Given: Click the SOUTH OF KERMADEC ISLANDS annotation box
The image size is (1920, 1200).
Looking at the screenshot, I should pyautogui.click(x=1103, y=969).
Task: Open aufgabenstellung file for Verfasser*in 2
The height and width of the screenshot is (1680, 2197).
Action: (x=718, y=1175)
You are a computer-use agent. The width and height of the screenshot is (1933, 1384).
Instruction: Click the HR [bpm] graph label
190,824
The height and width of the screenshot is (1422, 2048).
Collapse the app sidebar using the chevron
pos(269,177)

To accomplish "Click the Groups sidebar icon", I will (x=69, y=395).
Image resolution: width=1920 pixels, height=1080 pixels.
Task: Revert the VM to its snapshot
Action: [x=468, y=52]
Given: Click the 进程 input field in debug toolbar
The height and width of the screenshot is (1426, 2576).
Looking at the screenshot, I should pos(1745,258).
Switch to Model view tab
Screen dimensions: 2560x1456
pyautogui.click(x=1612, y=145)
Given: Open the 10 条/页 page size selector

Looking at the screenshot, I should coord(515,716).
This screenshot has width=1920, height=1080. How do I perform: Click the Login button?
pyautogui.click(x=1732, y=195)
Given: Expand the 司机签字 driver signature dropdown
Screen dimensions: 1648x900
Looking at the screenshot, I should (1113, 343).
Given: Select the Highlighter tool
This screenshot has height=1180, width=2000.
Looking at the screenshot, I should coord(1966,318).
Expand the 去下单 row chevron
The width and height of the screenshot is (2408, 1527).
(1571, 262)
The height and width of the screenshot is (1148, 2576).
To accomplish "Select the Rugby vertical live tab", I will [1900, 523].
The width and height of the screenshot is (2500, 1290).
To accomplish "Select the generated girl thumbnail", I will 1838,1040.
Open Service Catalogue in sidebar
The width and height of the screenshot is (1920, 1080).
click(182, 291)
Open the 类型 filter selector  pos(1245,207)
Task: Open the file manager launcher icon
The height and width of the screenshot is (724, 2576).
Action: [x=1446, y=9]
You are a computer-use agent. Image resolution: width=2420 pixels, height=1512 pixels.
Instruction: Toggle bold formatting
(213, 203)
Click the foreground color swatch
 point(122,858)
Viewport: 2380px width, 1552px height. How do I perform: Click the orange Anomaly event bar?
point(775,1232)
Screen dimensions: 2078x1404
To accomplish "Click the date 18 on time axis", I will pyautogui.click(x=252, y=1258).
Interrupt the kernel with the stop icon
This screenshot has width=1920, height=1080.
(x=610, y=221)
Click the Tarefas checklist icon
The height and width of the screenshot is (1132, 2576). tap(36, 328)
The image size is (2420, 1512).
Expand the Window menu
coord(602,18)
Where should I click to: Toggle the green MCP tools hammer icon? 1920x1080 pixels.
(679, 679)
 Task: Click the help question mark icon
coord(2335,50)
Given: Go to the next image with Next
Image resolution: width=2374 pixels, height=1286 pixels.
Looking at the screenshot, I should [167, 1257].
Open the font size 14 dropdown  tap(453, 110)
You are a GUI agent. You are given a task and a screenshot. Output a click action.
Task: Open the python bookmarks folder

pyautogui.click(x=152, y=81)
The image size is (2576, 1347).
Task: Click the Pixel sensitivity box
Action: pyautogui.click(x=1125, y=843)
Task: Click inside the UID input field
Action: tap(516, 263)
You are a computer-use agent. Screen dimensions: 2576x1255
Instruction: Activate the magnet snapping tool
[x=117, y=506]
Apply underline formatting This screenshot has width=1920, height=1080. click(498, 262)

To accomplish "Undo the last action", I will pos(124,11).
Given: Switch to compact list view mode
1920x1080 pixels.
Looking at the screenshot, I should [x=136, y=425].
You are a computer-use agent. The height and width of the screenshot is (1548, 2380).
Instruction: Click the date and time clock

→ **WHAT IS REQUIRED**:
Your job is to retype all of the material exactly.

→ **TASK OUTPUT**:
Given: Click the SOUTH OF KERMADEC ISLANDS annotation box
The image size is (1920, 1200).
Looking at the screenshot, I should pyautogui.click(x=1103, y=969).
Task: Open aufgabenstellung file for Verfasser*in 2
The height and width of the screenshot is (1680, 2197).
Action: (x=718, y=1175)
You are a computer-use agent. The width and height of the screenshot is (1933, 1384).
Instruction: Click the HR [bpm] graph label
190,824
The height and width of the screenshot is (1422, 2048).
Collapse the app sidebar using the chevron
pos(269,177)

To accomplish "Click the Groups sidebar icon", I will (x=69, y=395).
Image resolution: width=1920 pixels, height=1080 pixels.
Task: Revert the VM to its snapshot
Action: [x=468, y=52]
Given: Click the 进程 input field in debug toolbar
The height and width of the screenshot is (1426, 2576).
Looking at the screenshot, I should pos(1745,258).
Switch to Model view tab
Screen dimensions: 2560x1456
pyautogui.click(x=1612, y=145)
Given: Open the 10 条/页 page size selector

Looking at the screenshot, I should coord(515,716).
This screenshot has width=1920, height=1080. How do I perform: Click the Login button?
pyautogui.click(x=1732, y=195)
Given: Expand the 司机签字 driver signature dropdown
Screen dimensions: 1648x900
Looking at the screenshot, I should (1113, 343).
Given: Select the Highlighter tool
This screenshot has height=1180, width=2000.
Looking at the screenshot, I should coord(1966,318).
Expand the 去下单 row chevron
The width and height of the screenshot is (2408, 1527).
(1571, 262)
The height and width of the screenshot is (1148, 2576).
To accomplish "Select the Rugby vertical live tab", I will [1900, 523].
The width and height of the screenshot is (2500, 1290).
To accomplish "Select the generated girl thumbnail", I will 1838,1040.
Open Service Catalogue in sidebar
The width and height of the screenshot is (1920, 1080).
click(182, 291)
Open the 类型 filter selector  pos(1245,207)
Task: Open the file manager launcher icon
The height and width of the screenshot is (724, 2576).
Action: [x=1446, y=9]
You are a computer-use agent. Image resolution: width=2420 pixels, height=1512 pixels.
Instruction: Toggle bold formatting
(213, 203)
Click the foreground color swatch
 point(122,858)
Viewport: 2380px width, 1552px height. How do I perform: Click the orange Anomaly event bar?
point(775,1232)
Screen dimensions: 2078x1404
To accomplish "Click the date 18 on time axis", I will pyautogui.click(x=252, y=1258).
Interrupt the kernel with the stop icon
This screenshot has width=1920, height=1080.
(x=610, y=221)
Click the Tarefas checklist icon
The height and width of the screenshot is (1132, 2576). tap(36, 328)
The image size is (2420, 1512).
Expand the Window menu
coord(602,18)
Where should I click to: Toggle the green MCP tools hammer icon? 1920x1080 pixels.
(679, 679)
 Task: Click the help question mark icon
coord(2335,50)
Given: Go to the next image with Next
Image resolution: width=2374 pixels, height=1286 pixels.
Looking at the screenshot, I should [167, 1257].
Open the font size 14 dropdown  tap(453, 110)
You are a GUI agent. You are given a task and a screenshot. Output a click action.
Task: Open the python bookmarks folder

pyautogui.click(x=152, y=81)
The image size is (2576, 1347).
Task: Click the Pixel sensitivity box
Action: pyautogui.click(x=1125, y=843)
Task: Click inside the UID input field
Action: tap(516, 263)
You are a computer-use agent. Screen dimensions: 2576x1255
Instruction: Activate the magnet snapping tool
[x=117, y=506]
Apply underline formatting This screenshot has width=1920, height=1080. click(498, 262)

To accomplish "Undo the last action", I will pos(124,11).
Given: Switch to compact list view mode
1920x1080 pixels.
Looking at the screenshot, I should [x=136, y=425].
You are a computer-use agent. The height and width of the screenshot is (1548, 2380).
Instruction: Click the date and time clock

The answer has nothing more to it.